Это же как нужно было рвать волосы вместе с кожей, чтобы обнажить череп! На заводах такое случалось, если работница волосы не подберет под косынку и приводной ремень от мотора их затянет, но одно дело мотор, а другое дело – вручную в тюремной камере. Или среди мятежников был гад с силою, как у вола? Скоро уж двадцать лет тем событиям, а до сих пор от них мороз по коже. Хоронили их, конечно, не в таком виде, как нашли, но жуткие подробности у всех были на устах. Поэтому, когда председатель ЧК Синилов приволок одного мятежника и застрелил прямо у свежей могилы, народ это воспринял с пониманием. В могилу легли трое изуродованных чекистов, так что один расстрелянный их убийца вполне свое заслужил.

Боряин усилием воли оторвался от воспоминаний и сделал в рабочем блокноте пометку, что завтра надо будет проверить по картотекам, есть ли в наличии корейцы на разных учетах. Кроме того, надо было уточнить у участковых милиционеров, живут ли такие люди в городе.

Вот вторая бумага вызывала ощущение, что когда ее берешь в руки, то это не бумага, а «гремучая, в двадцать жал змея двухметроворостая». Хотя это срабатывало чутье, а в ней всего-навсего предлагалось сообщить о компроментирующих данных на оперуполномоченного горотдела Михновского, обратив особое внимание на наличие родственников за границей, возможное участие в белых и иных антисоветских армиях и бандформированиях. Формально это только информация, но из-под нее, как из-под оттаявшего снега весной, может много чего вылезти. И не только для Михновского, но и для него.

Боряин полез за портсигаром, раскрыл его, героическим усилием удержался и захлопнул крышку.
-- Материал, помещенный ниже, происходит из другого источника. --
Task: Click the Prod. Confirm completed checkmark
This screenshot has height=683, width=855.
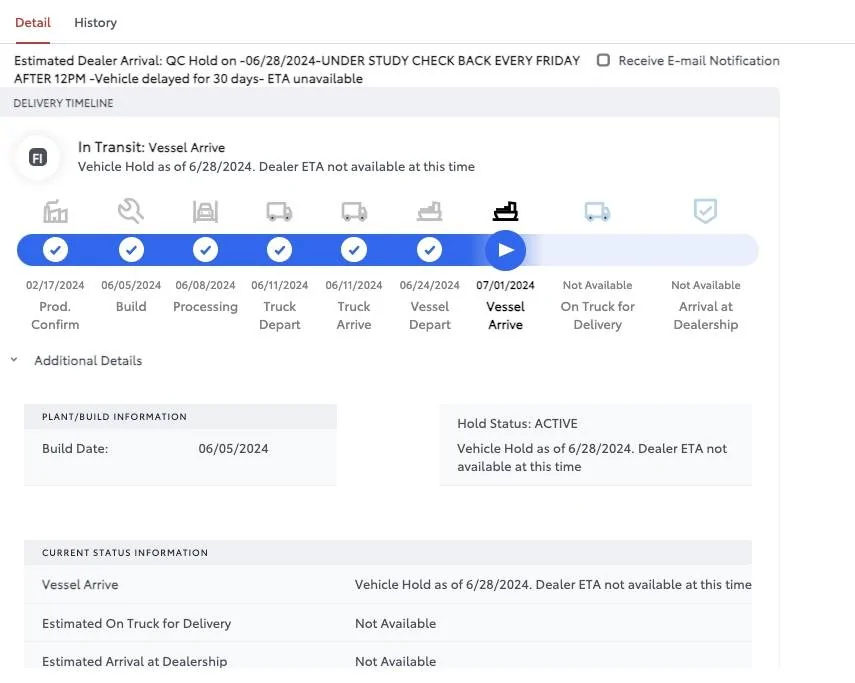Action: click(x=56, y=250)
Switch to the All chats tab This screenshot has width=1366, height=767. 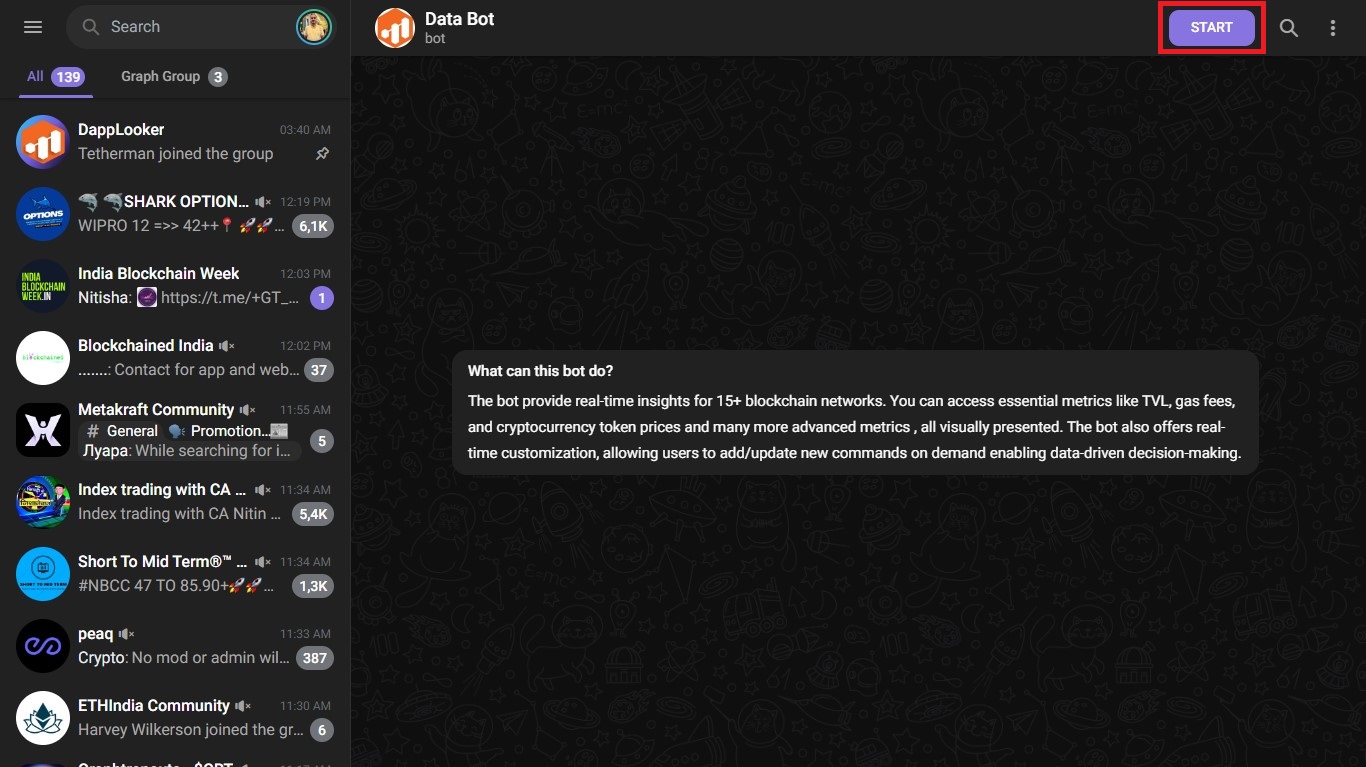coord(55,77)
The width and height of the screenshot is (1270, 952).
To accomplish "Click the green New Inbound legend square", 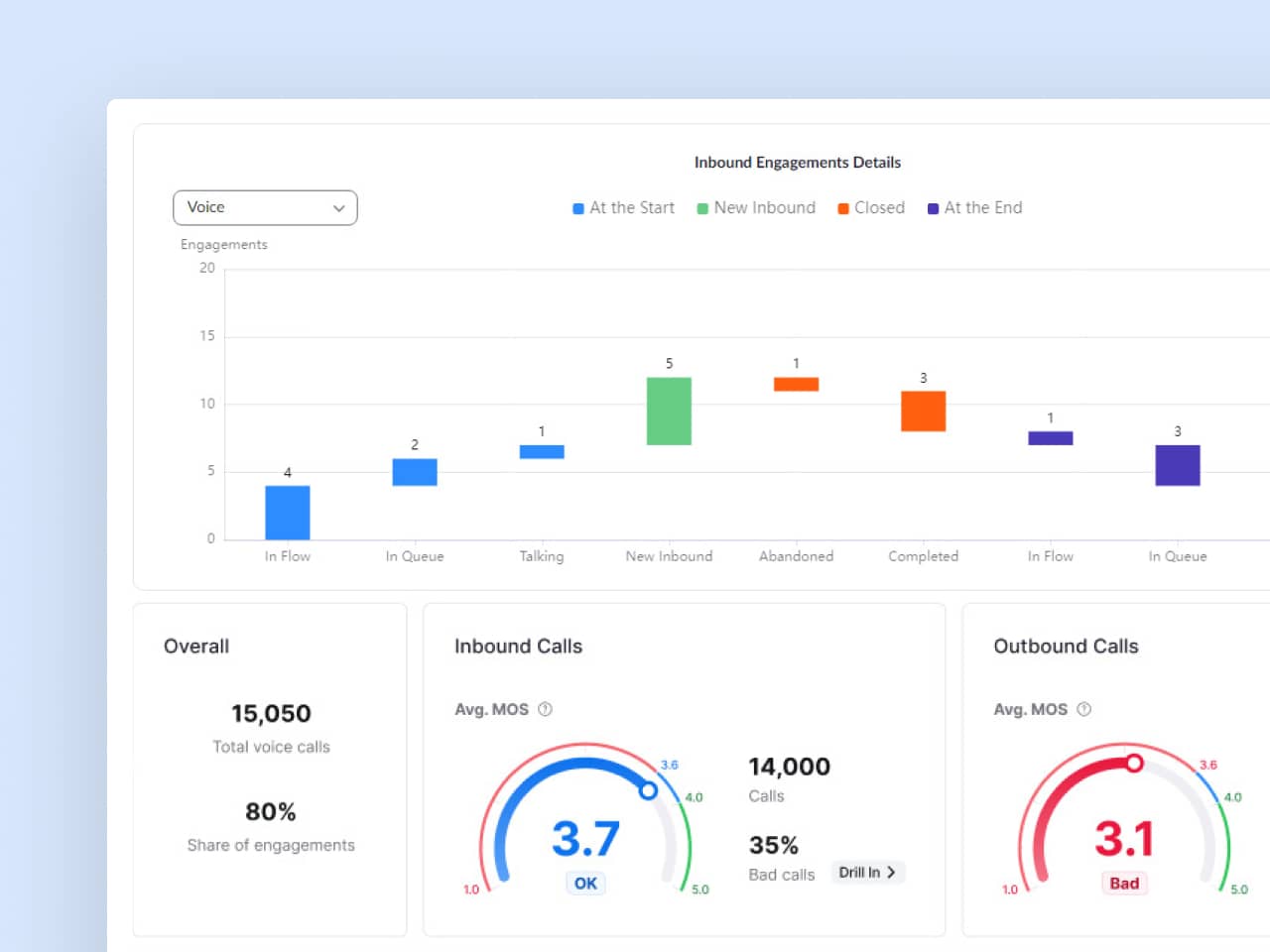I will tap(702, 208).
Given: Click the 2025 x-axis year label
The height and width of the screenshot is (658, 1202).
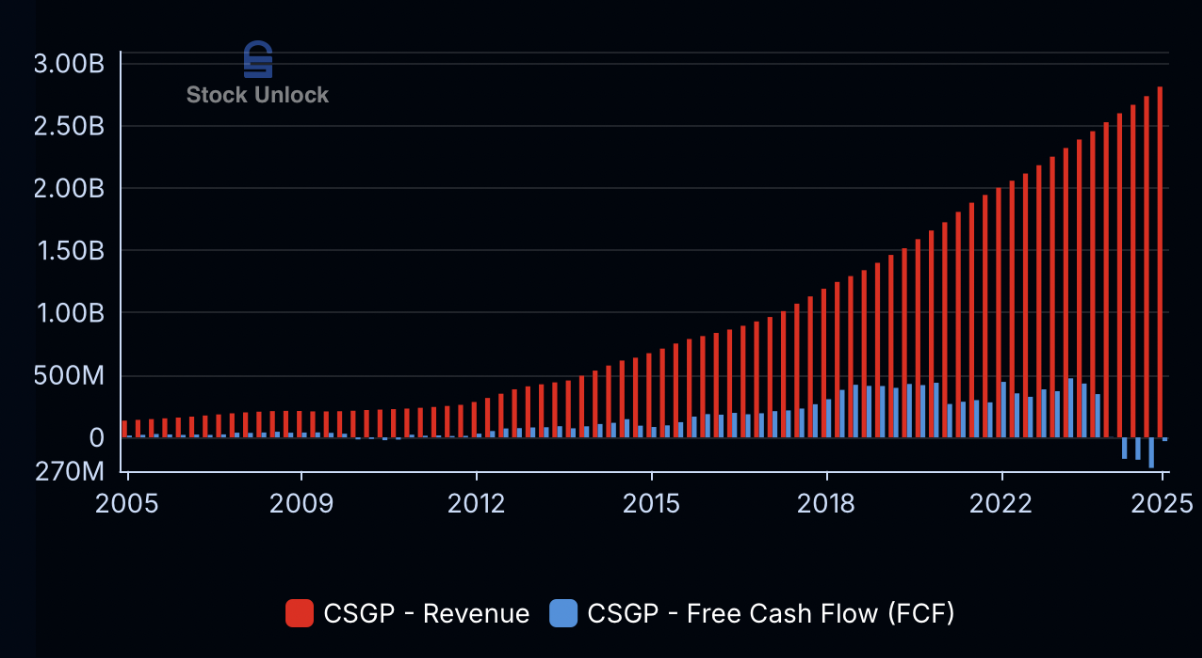Looking at the screenshot, I should (x=1161, y=503).
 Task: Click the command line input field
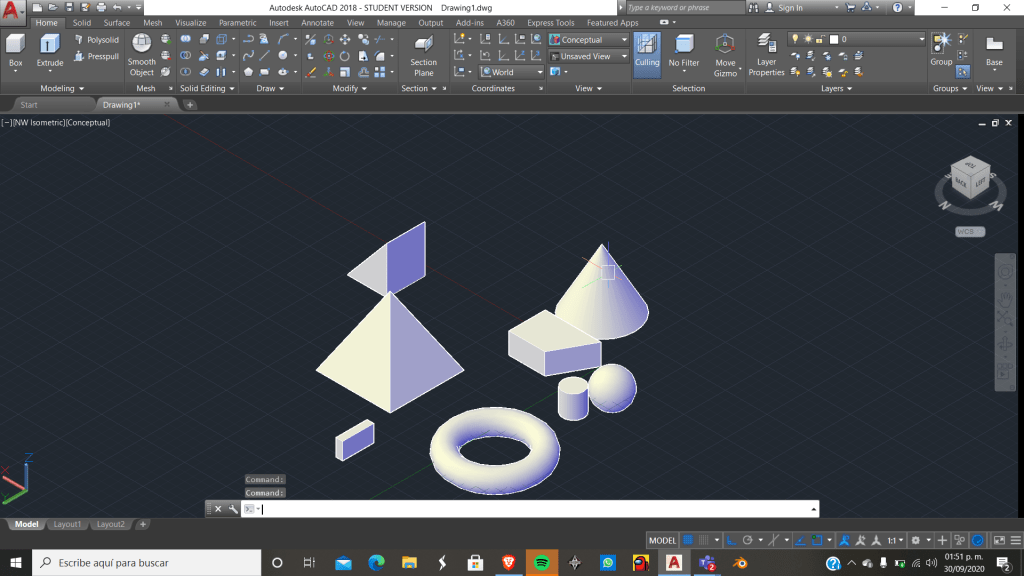click(530, 509)
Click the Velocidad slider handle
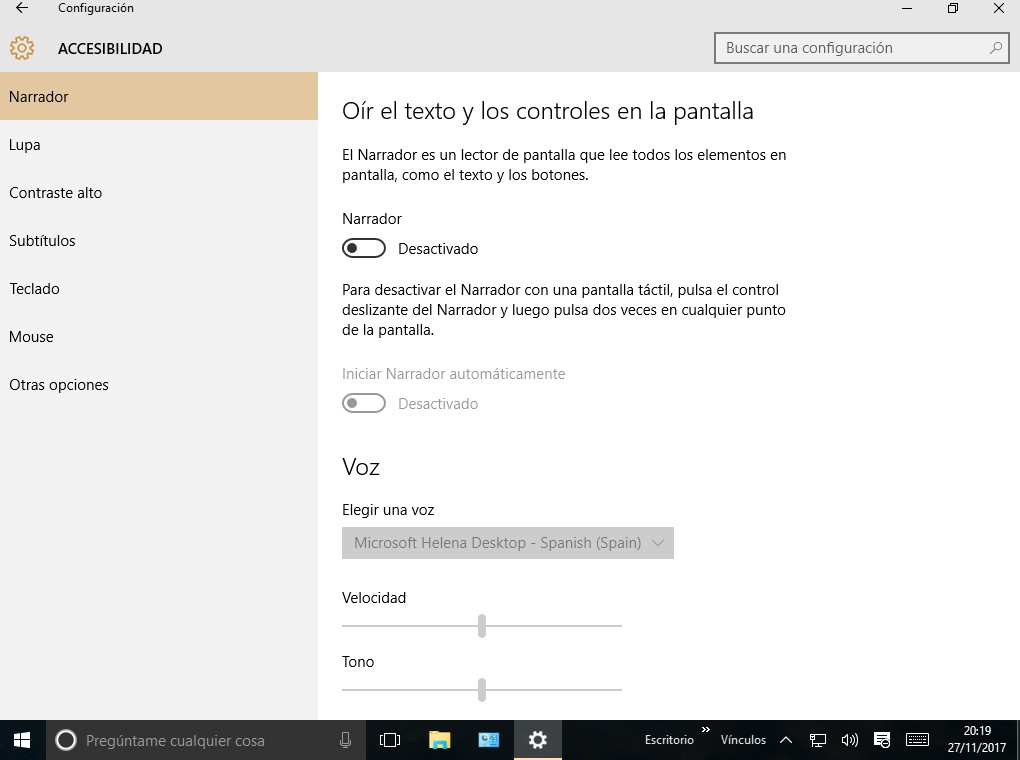The height and width of the screenshot is (760, 1020). [482, 626]
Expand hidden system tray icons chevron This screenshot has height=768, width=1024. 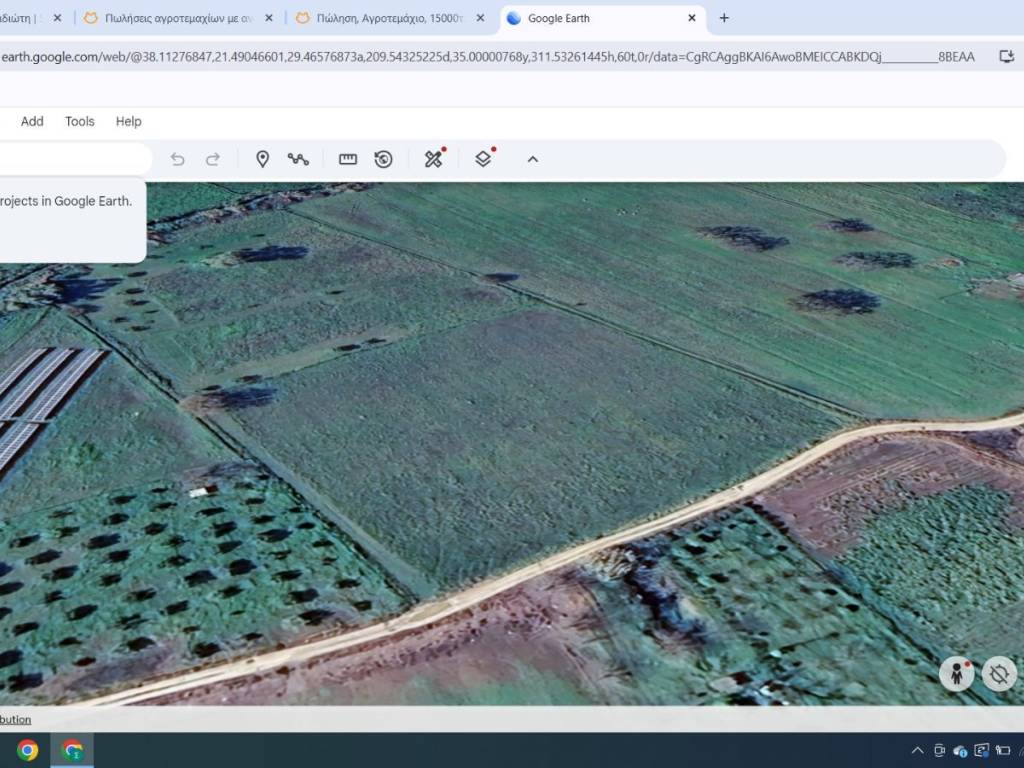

Жена его, Хава Бенционовна, регулярно прорабатывала мужа за то, что он не бережет свое здоровье и оттого может вскоре оставить ее безутешной вдовой, а Розочку и Сарочку сиротами. Поэтому каждая выкуренная им папироса удостаивалась отдельного спектакля, и Боряин старался дома не курить, а вдыхать никотин на работе или по дороге домой. Но он не мог не начать день без хоть пары затяжек, оттого утренняя проработка неминуемо происходила. Наум Мойшевич как-то попробовал утром не закурить, а дотерпеть до выхода из дома. И дотерпел, но лучше было слушать Хаву Бенционовну, чем терпеть без табака!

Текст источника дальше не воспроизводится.